&

“Price of Bail” at Arts Asylum Challenges Its Audience With Impossible Questions About Family and Self-Sacrifice

A Black woman dances as a Black man stands behind her, mirroring her movements.

SyKnese Fields and Ace Lovelace in “Price of Bail” (Zoe M. Spangler)


“How much would you sacrifice to save the family that destroyed you?” is the question posed by Olivia Hill in her new play Price of Bail (per its official synopsis). “We’ve got to make sacrifices for family,” we hear a mother forcefully insist to her daughters. But there is another question, needling persistently throughout, which is, in answer to that mother: “Do we?” Do we have to make sacrifices for a family that wants to destroy us? And if there is no answer to that first question—no limit to the demand on the extent of our sacrifices, an all-or-nothing requirement of your entire self—how can you build a life for yourself when your whole existence is designed to serve someone else, no matter how much pain they cause you, how insistent they are on keeping you from having any degree of autonomy or happiness?

Hill presents many questions in Price of Bail but no easy answers. The play centers on three sisters—Ilene (Amber Redmond), whose life is taken up with the unending task of navigating her violently abusive husband’s moods; Teace (SyKnese Fields), a sex worker with a good amount of autonomy but still ultimately struggling under the heavy weight of others’ power over her; and Meata (Tahraji Milsap), the youngest, studying and working in costume design, which she uses as a line in to learning about her African ancestry. 

What constitutes family is a question that hangs heavy in Hill’s play, navigated expertly with an unrelenting but unseen hand by director Teresa M. Leggard. The women onstage are shadowed by a cast of men—ancestors who attend them as a silent, dominating force. The quiet influence of ancestry is on display in the subtle and simple set: On one side of the stage is a cozy corner adorned with fabrics, woven baskets, dried grains hanging—a space that Meata is often drawn to; on the other, a corded phone hanging above a bleakly unornamented kitchen cart holding a tub of Morton salt and a scant few other plastic spice jars. In the middle sits a simple formica kitchen table and an armchair on a platform behind it, a throne of sorts for the women’s mother, Ma’Dear (Cecilia-Ananya). The invisible, omniscient men move with a fluidity that is both tender and menacing, playing out LaTryce Anderson’s exceptionally powerful choreography. They watch their descendants, mirror them, even protect them at key moments, but we—and the women—are constantly aware of the power they hold and the danger they pose in their presence. 

The play examines how patriarchal structures dominate women’s lives, even when no men are present. We see this in the ancestral ties, and, more directly, in the palpable absence of the sisters’ brother, in jail on charges of rape, which we, the audience, do not seem encouraged to think are anything but entirely true, despite what Ma’Dear blindly insists. The mother makes no secret of her extreme favoritism of her son over his sisters, demanding they sacrifice themselves for this family member who has caused so much pain (while also, paradoxically, dismissing and disparaging Meata’s interest in developing a connection with their ancestors). The matriarch has tasked her daughters with raising their brother’s bail money, the literal price of which is $3,000, but is, in reality, so much more—a personal cost to their bodies and souls, one which they have to decide if they’re even willing to pay for this destructive man, simply because he shares their blood.

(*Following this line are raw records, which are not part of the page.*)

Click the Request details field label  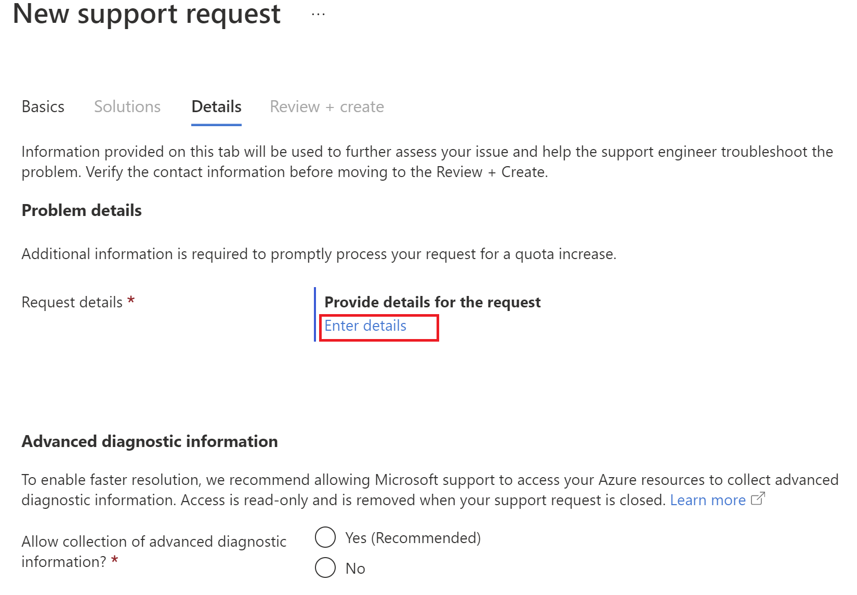(72, 302)
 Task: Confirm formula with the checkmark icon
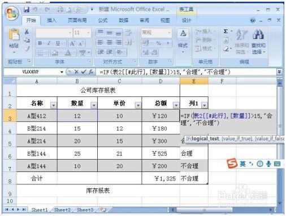[84, 72]
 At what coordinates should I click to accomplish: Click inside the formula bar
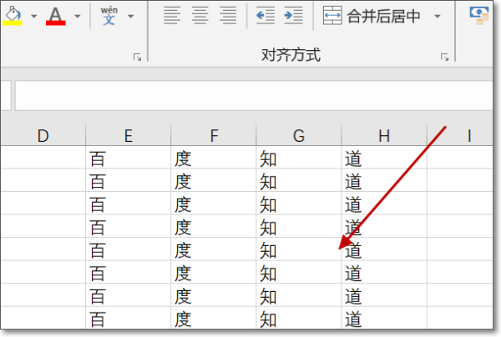251,95
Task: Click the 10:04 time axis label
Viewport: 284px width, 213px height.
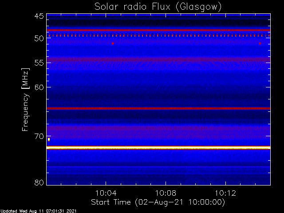Action: click(106, 193)

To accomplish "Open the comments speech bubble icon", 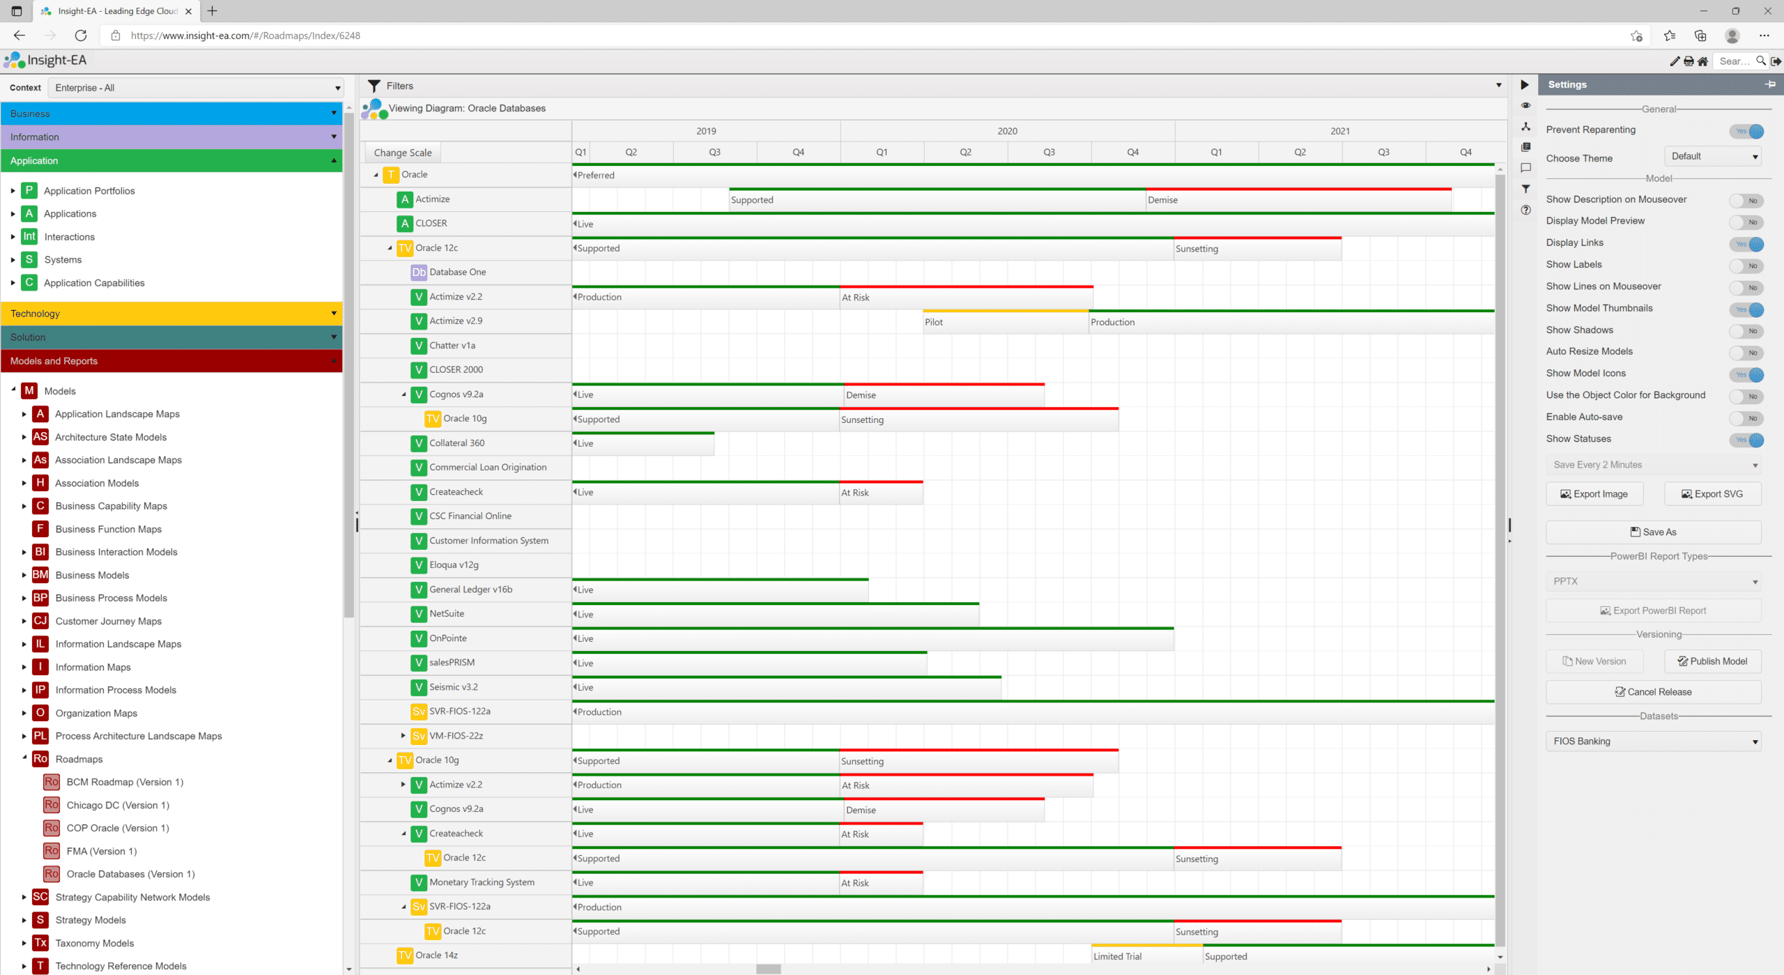I will [1525, 168].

Hill’s work is heavy and deals with subject matters including sexual assault, domestic violence, and child assault that viewers should be well aware of before going in. As a new play running as part of a small theatre festival (the show plays alongside another production, Black Man, MO, by Terrace Wyatt, Jr.), there is a deep rawness to the production. The cast is fantastic and has strong chemistry with each other, but there is a mild sense of stiltedness throughout and a few jarring choices that will hopefully be smoothed out in future productions. (The power of the men’s total silence, for example, is severely undercut by some tonally jarring and entirely unnecessary pre-recorded audio scenes late in the show.) But overall, the impact of Hill’s work is served by this rawness, the general lack of polish, underscoring the lack of clear answers to impossible questions put before us. These threads were never going to be tied up in a neat bow; they are meant to live in us.

Price of Bail, part of the Crescendo Awards Festival, runs through June 10 at the Arts Asylum, 824 E. Meyer Blvd. For more information on this show and “Black Man, MO,” visit www.theartsasylum.org.

Vivian Kane

Vivian Kane is a writer living in Kansas City. She covers pop culture and politics for a national audience at The Mary Sue and theatre and film locally, with bylines in The Pitch. She has an MFA in Theatre from CalArts.